Scotland’s First Minister is set to lay out her Government’s plan for potentially holding a referendum on Scottish independence.
Nicola Sturgeon launched the latest campaign for another vote to leave the UK last week, publishing a “scene-setting” paper – the first in a series that will make up a new prospectus for an independent Scotland.
Despite expected policy announcements in the coming months for a post-referendum Scotland, the path to the vote looks less clear.
The UK Government has repeatedly rejected a section 30 order – a clause in the Scotland Act that would allow for a legal referendum to be held – with little indication of any change in mindset from Westminster.
The SNP made clear last year it would seek to pass legislation for another referendum and would fight any legal challenge from the UK Government to strike it down.
During her speech from Bute House last week, the First Minister said she would deliver a “significant update” to Parliament before summer recess, and it is understood an announcement is due next Tuesday afternoon, provided it is agreed to by the cross-party group which sets the parliamentary timetable.
In her speech, the First Minister acknowledged there were legal “challenges” stemming from her plans to hold a referendum in October next year.

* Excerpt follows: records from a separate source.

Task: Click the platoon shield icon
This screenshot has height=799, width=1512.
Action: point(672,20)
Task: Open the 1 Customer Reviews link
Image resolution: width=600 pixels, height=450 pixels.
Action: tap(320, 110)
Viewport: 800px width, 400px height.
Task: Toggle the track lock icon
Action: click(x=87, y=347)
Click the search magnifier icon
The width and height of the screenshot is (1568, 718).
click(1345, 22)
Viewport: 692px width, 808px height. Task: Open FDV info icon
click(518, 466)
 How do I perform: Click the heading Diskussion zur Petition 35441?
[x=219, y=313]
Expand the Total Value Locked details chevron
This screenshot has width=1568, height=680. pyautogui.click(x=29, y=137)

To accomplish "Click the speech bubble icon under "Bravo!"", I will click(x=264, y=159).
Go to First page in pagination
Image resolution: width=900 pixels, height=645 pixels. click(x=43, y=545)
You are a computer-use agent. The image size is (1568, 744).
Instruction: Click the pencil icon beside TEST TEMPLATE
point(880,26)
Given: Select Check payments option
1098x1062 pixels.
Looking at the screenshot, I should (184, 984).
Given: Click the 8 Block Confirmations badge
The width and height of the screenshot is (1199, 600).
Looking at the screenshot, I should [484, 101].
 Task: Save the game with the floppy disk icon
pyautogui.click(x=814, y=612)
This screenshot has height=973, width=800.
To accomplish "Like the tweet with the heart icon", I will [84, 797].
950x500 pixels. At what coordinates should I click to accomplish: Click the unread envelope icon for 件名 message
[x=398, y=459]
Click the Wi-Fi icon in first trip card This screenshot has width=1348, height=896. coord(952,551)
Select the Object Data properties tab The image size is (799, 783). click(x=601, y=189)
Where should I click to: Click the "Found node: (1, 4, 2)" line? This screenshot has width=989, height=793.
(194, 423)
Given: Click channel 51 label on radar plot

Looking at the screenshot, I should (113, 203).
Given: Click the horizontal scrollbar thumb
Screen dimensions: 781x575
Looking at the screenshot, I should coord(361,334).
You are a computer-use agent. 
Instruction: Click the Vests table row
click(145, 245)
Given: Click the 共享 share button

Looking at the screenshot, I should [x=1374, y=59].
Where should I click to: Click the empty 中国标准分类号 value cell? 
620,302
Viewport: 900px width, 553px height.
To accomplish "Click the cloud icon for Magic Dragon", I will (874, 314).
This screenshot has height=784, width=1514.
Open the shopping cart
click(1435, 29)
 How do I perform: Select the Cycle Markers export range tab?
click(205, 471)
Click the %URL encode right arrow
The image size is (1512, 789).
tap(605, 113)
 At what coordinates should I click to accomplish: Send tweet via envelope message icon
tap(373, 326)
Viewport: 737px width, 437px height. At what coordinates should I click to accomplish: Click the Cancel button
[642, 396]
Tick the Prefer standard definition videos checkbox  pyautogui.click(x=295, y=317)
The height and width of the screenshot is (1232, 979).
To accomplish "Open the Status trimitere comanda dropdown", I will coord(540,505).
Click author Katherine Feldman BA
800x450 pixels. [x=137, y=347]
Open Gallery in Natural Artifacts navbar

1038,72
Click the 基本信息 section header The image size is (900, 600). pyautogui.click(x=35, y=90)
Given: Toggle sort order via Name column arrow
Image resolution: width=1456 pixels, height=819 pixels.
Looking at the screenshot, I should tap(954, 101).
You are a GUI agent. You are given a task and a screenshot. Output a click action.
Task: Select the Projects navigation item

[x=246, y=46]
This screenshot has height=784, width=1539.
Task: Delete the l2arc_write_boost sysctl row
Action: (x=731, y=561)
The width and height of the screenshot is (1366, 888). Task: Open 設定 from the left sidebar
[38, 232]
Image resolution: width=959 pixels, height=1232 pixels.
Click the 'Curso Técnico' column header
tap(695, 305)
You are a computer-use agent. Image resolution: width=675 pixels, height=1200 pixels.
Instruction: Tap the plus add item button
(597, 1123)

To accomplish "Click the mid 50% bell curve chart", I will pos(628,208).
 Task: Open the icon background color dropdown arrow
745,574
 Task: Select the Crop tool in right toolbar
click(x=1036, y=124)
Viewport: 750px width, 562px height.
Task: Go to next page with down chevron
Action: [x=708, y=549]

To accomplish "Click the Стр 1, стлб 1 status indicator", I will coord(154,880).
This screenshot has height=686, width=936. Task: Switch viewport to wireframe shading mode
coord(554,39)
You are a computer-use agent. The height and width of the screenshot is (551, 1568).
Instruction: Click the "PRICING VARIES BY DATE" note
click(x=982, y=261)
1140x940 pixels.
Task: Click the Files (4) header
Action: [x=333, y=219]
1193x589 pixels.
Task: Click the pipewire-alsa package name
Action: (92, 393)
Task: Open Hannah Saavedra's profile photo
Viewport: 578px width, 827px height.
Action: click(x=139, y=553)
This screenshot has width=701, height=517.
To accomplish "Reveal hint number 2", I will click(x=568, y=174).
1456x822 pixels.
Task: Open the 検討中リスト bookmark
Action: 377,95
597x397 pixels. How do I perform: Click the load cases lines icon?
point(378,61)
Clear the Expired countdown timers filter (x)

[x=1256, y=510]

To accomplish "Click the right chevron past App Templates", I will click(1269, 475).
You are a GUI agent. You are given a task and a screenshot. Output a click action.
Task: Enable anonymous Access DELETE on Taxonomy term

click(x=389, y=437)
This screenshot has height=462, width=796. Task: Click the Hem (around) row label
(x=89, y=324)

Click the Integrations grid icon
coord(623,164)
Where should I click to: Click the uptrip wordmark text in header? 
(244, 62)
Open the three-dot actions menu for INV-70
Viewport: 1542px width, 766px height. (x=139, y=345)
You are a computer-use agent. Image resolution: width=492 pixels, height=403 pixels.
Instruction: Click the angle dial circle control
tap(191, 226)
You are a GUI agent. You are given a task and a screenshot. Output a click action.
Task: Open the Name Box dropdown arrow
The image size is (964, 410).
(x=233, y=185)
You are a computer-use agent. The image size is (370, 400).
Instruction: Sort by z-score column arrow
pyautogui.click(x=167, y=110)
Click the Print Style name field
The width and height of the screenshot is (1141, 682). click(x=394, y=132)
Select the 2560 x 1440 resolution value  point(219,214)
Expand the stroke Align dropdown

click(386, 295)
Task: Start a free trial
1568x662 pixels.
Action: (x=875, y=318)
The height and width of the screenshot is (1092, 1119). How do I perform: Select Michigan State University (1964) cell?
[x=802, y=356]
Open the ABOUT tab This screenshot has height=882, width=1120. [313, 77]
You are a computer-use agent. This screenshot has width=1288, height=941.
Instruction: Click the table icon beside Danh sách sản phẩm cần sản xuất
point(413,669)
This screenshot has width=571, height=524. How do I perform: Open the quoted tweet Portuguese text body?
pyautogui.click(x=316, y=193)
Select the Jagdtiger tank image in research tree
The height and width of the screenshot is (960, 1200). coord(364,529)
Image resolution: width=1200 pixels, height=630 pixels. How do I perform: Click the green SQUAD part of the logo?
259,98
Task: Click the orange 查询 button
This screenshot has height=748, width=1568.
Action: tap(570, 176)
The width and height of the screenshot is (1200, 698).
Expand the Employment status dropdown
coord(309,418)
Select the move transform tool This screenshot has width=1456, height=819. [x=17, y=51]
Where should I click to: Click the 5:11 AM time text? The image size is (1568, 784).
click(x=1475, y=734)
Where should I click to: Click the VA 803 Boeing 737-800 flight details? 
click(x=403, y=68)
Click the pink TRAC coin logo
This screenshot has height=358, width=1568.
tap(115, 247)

“What would be unfair to independence supporters, in fact unfair to the country, would be for me to stand here and pretend that there’s not challenges to navigate through,” she said.
She added that her party had been given a “mandate”, along with the Scottish Greens, for another vote.
“I intend to honour that, that is what democracy demands but there are challenges to work through if we are to have what I think is essential to deliver independence – a lawful process,” she said.
“And it would be less fair to people if I didn’t say that I’m taking all of that seriously and behaving responsibly.”
In the last week before summer recess, people want to hear their MSPs discussing the issues that really matter to themDonald Cameron
The announcement drew the ire of Scottish Tory constitution spokesman Donald Cameron, who said Scots were “sick and tired of the SNP’s obsession with independence”.
The SNP have been the largest party in every election in Scotland for more than a decade.
“In the last week before summer recess, people want to hear their MSPs discussing the issues that really matter to them – not yet another speech on independence from Nicola Sturgeon,” Mr Cameron added.
“With the cost of living spiralling, Scotland’s NHS facing an unprecedented crisis, and our economy still struggling to recover from the pandemic, this debate is an unjustifiable waste of time.
“Once again, Nicola Sturgeon has blatantly ignored Scotland’s real priorities to promote an unwanted second referendum.”